Une pomme de pin que Saya avait lancée sans même se retourner rebondit sur son torse. Il lâcha un petit aïe pour le principe car c'était plutôt son amour propre qui avait été touché.

Ils ne croisèrent personne dans les montagnes et la journée se déroula de manière paisible. Ils s'arrêtèrent largement avant que la nuit ne tombe, Satine avait insisté pour qu'ils prennent tous les jours le temps de poursuivre son entraînement. Elle se plaignit également de douleurs dans le dos, ayant déjà perdu l'habitude de passer ses journées à cheval. Mais elle ne se défila pas et suivit la leçon de Saya avec assiduité.

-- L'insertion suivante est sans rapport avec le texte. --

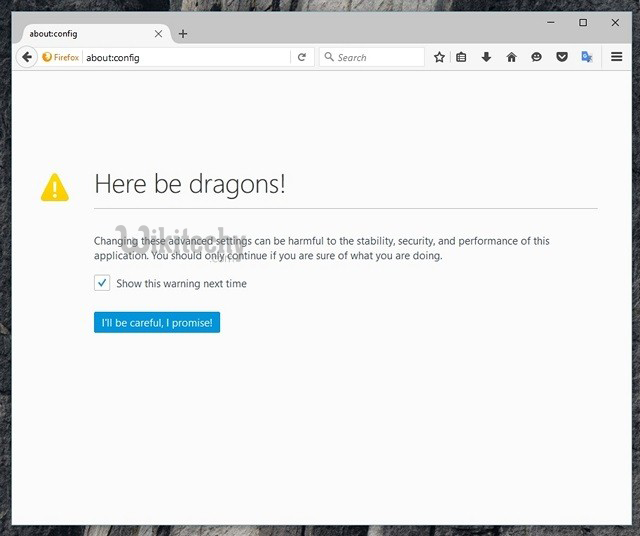Go to the home page icon
This screenshot has width=640, height=536.
coord(511,57)
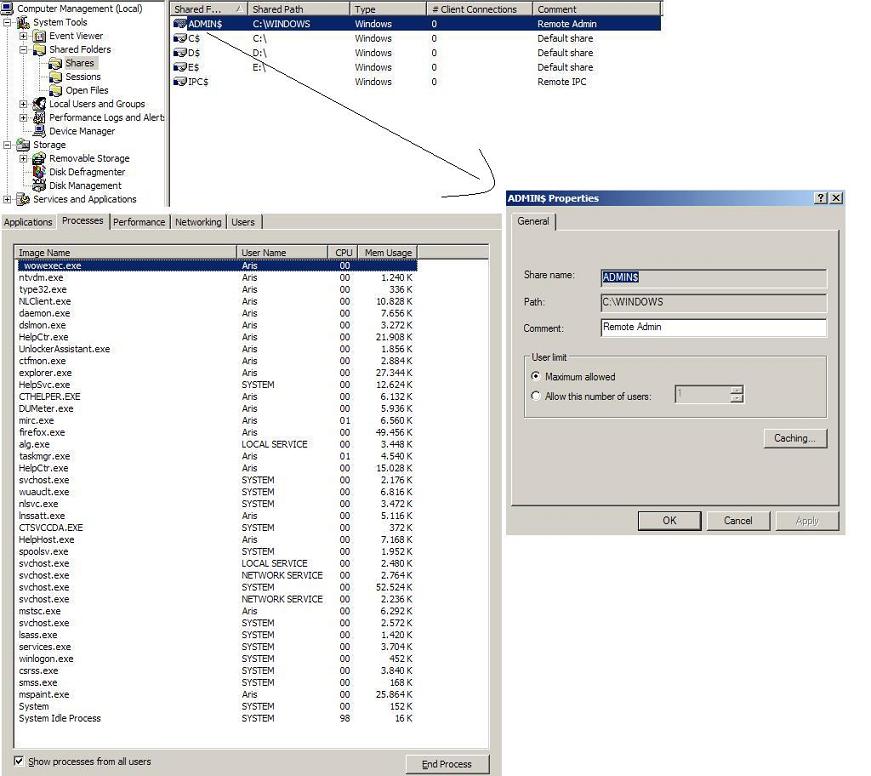Open the Networking tab

[x=198, y=222]
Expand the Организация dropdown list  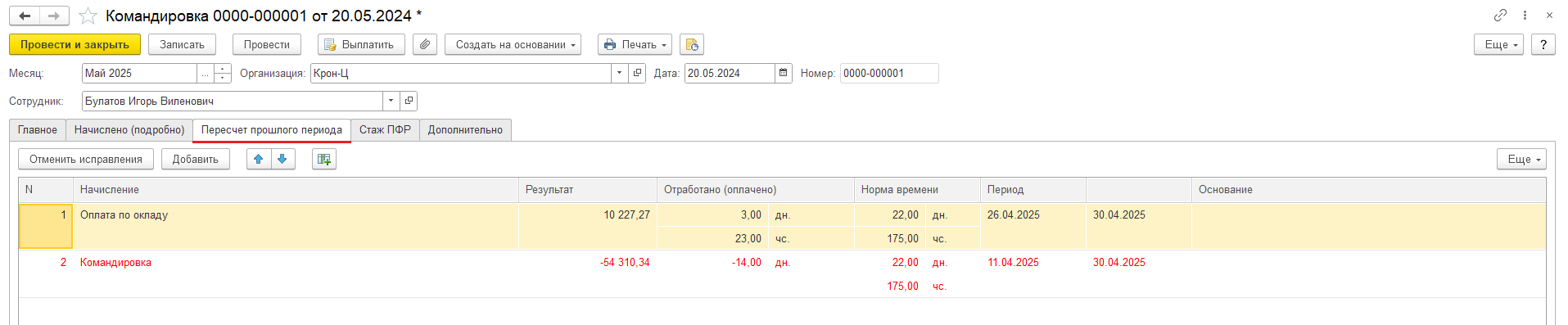(619, 73)
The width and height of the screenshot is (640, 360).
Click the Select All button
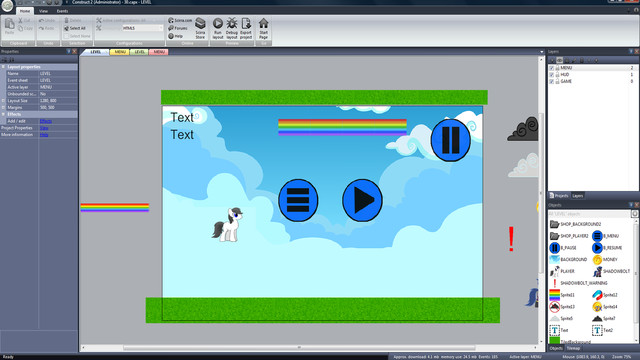tap(75, 28)
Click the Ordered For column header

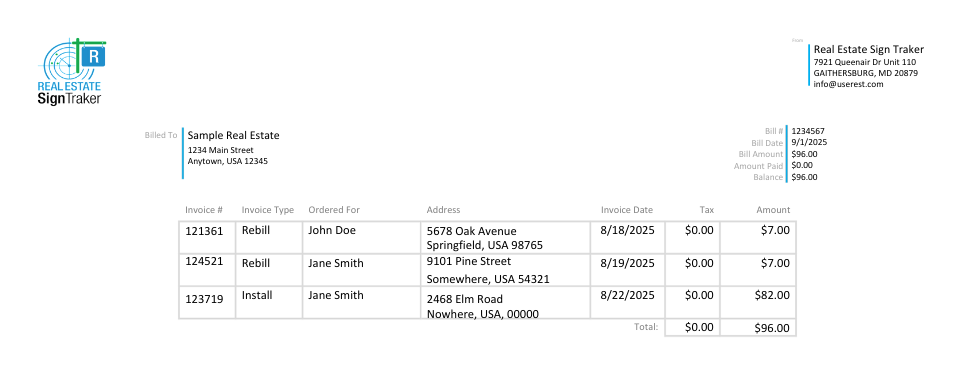(x=334, y=210)
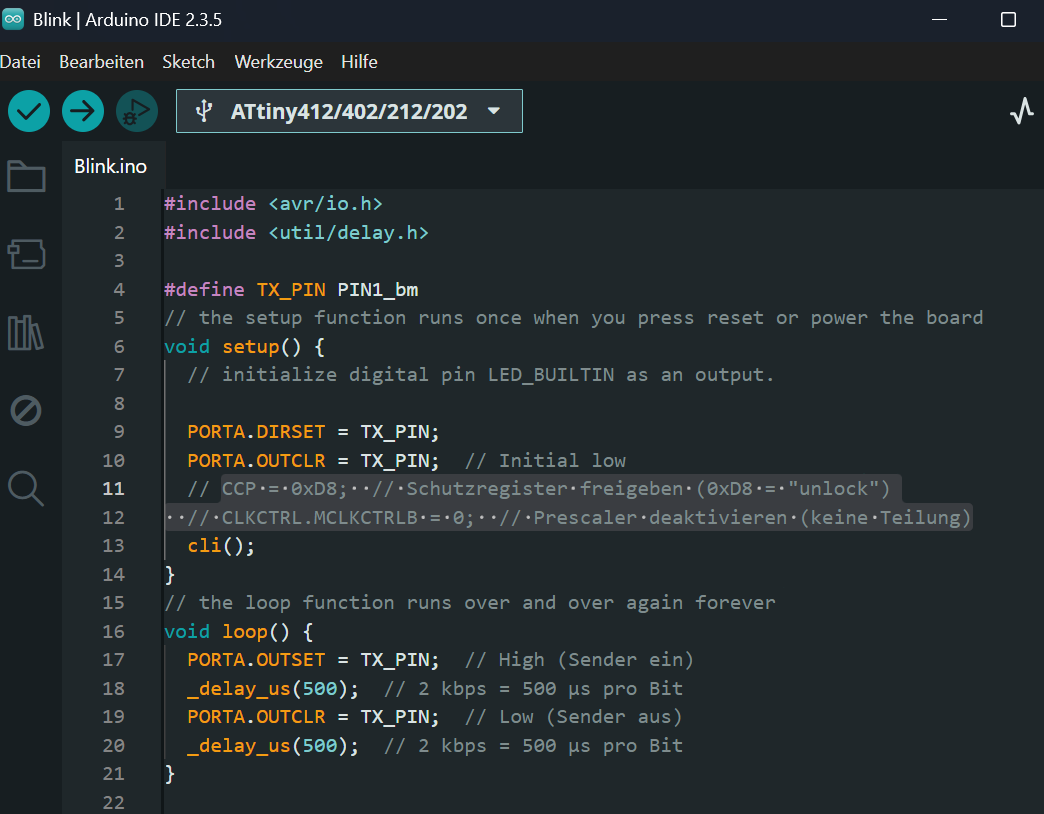Open the Debug panel in sidebar

(x=26, y=410)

Alors que la leçon touchait à sa fin, Taïk fouilla dans les sacoches de sa monture puis se dirigea vers sa sœur en dissimulant ses mains dans son dos :

— Satine, je voulais que tu saches que je suis très fier de tes progrès. Et pour te prouver ma confiance je veux te donner ceci.

Il dévoila une dague identique à celle que lui et Saya portaient en permanence à la cuisse. Il avait récupéré celle-ci sur les soldats qui l'avaient pourchassé après sa fuite du temple des Anciens et il pensait maintenant sa sœur capable de manier une telle arme pour se défendre si nécessaire. Satine apprécia grandement le cadeau ainsi que sa signification et elle se jeta au cou de son grand frère. Il n'avait plus qu'à accompagner son présent d'une petite leçon sur la façon de l'utiliser en toute sécurité. La princesse y fut particulièrement attentive.

Après un dîner revigorant, ils s'enroulèrent dans des couvertures pour dormir à la belle étoile côte à côte, comme aux premiers jours de leur aventure ensemble. Satine se sentait en sécurité entre ses deux camarades, simplement heureuse de partager tout ceci avec eux.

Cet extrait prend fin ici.